In Short

The Situation: The Health Insurance Portability and Accountability Act ("HIPAA") imposes limits on how hospitals may communicate with families and friends of patients, as well as the general public, and provides patients with certain rights to prohibit or limit those communications. As a result, HIPAA can present a significant obstacle for hospitals responding to potential coronavirus (COVID-19) exposures and attempting to reach out to others who may have also been exposed.

The Result: In response to the current COVID-19 nationwide public health emergency, the U.S. Department of Health and Human Services ("HHS") will temporarily waive penalties and sanctions against hospitals when not providing patients with certain rights normally required by HIPAA related to restricting communications about the patient to family, friends, and the general public.

Looking Ahead: During this emergency, the waiver will likely encourage hospitals to proactively communicate with patients' family, friends, and community to warn of and identify potential COVID-19 exposures without being limited by patients' exercising their privacy rights under HIPAA.


Following the recent Presidential declaration of a national emergency and HHS's declaration of a nationwide public health emergency in response to the COVID-19 pandemic, HHS issued a bulletin, on March 16, 2020, entitled "COVID-19 & HIPAA Bulletin" ("Bulletin") that temporarily lessens the burden on hospitals to comply with certain obligations under HIPAA to facilitate the hospitals' response to potential COVID-19 exposures. The Bulletin waives sanctions and penalties under HIPAA against a covered hospital that does not comply with certain provisions of HIPAA's Privacy Rule.

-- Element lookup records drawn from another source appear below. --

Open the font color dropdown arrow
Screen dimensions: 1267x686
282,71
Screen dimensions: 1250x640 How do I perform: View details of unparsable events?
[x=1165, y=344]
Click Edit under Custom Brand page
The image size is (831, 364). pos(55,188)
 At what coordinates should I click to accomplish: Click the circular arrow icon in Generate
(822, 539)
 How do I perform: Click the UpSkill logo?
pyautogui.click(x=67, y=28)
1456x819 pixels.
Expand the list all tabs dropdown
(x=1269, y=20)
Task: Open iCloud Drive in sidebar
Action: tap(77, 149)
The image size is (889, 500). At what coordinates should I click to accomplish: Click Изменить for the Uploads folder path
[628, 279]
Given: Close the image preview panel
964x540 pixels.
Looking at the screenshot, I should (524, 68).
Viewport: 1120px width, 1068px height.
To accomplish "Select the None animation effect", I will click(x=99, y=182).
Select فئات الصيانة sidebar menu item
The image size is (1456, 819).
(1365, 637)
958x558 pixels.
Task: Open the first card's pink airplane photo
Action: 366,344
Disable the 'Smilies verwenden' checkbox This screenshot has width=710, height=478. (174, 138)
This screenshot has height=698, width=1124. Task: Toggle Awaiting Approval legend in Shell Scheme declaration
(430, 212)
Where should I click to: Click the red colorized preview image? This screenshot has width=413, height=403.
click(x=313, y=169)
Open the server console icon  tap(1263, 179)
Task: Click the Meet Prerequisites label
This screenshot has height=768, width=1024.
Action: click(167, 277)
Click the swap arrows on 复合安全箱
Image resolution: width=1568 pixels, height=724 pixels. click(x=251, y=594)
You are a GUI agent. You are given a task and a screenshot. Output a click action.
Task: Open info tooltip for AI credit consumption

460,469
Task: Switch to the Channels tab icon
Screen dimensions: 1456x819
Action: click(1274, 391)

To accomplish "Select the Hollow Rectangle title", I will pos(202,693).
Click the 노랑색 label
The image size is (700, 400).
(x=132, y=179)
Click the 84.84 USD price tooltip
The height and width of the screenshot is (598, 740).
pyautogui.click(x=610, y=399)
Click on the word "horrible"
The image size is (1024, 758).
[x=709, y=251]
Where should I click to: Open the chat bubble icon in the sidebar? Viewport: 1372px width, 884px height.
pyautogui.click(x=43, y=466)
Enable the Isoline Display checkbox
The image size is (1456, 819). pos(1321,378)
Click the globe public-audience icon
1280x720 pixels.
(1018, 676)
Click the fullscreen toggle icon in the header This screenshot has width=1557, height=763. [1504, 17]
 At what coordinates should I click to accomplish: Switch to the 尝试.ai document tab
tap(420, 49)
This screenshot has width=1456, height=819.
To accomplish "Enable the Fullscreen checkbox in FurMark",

Specifically, while the HIPAA Privacy and Security Rules generally remain in effect during this public health emergency, effective as of March 15, 2020, HHS is waiving sanctions and penalties against a hospital associated with the following provisions of the Privacy Rule:

  1. The requirements to obtain a patient's agreement to speak with family members or friends involved in the patient's care. See 45 CFR 164.510(b)
  2. The requirement to honor a request to opt out of the facility directory. See 45 CFR 164.510(a)
  3. The requirement to distribute a notice of privacy practices. See 45 CFR 164.520
  4. The patient's right to request privacy restrictions. See 45 CFR 164.522(a)
  5. The patient's right to request confidential communications. See 45 CFR 164.522(b).

These waivers will apply only: (i) in the emergency area identified in the public health emergency declaration; (ii) to hospitals that have instituted a disaster protocol; and (iii) for up to 72 hours from the time the hospital implements its disaster protocol. However, when the emergency declaration terminates, a hospital will again be subject to all requirements of the Privacy Rule for any patient still under its care (even if the 72 hours have not elapsed since implementation of its disaster protocol).

The Bulletin also outlines multiple ways that the HIPAA Privacy Rule allows disclosures of patient information in emergency situations even without a waiver.

Despite the flexibility under HIPAA provided by these limited waivers for covered hospitals responding to the COVID-19 pandemic, covered hospitals and their business associates otherwise remain subject to both the Privacy Rule and the administrative, physical, and technical safeguards of the HIPAA Security Rule. The Bulletin is limited to hospitals that have instituted a disaster protocol and not all covered entities under HIPAA (e.g., skilled nursing facilities, ambulatory surgery centers, and medical practices).

As the federal response to the COVID-19 outbreak continues, HHS may issue additional guidance providing flexibility with respect to other HIPAA requirements (see, for example, the notice issued on March 17, 2020, with respect to the provision of good-faith telehealth services).


Three Key Takeaways

  1. HHS's temporary waiver of penalties and sanctions under HIPAA against hospitals that do not provide patients with their privacy rights enumerated in the Bulletin should help facilitate hospitals' ability to proactively communicate with patients' family, friends, and community to warn of and identify potential COVID-19 exposures.
  2. This waiver has significant limitations that may impact hospitals' implementation and use of the waiver, including that the waiver lasts only for up to 72 hours from the time a hospital implements its disaster protocol.
  3. Hospitals remain subject to other applicable privacy and security requirements under HIPAA that are not covered by the waiver.

The content of this article is intended to provide a general guide to the subject matter. Specialist advice should be sought about your specific circumstances.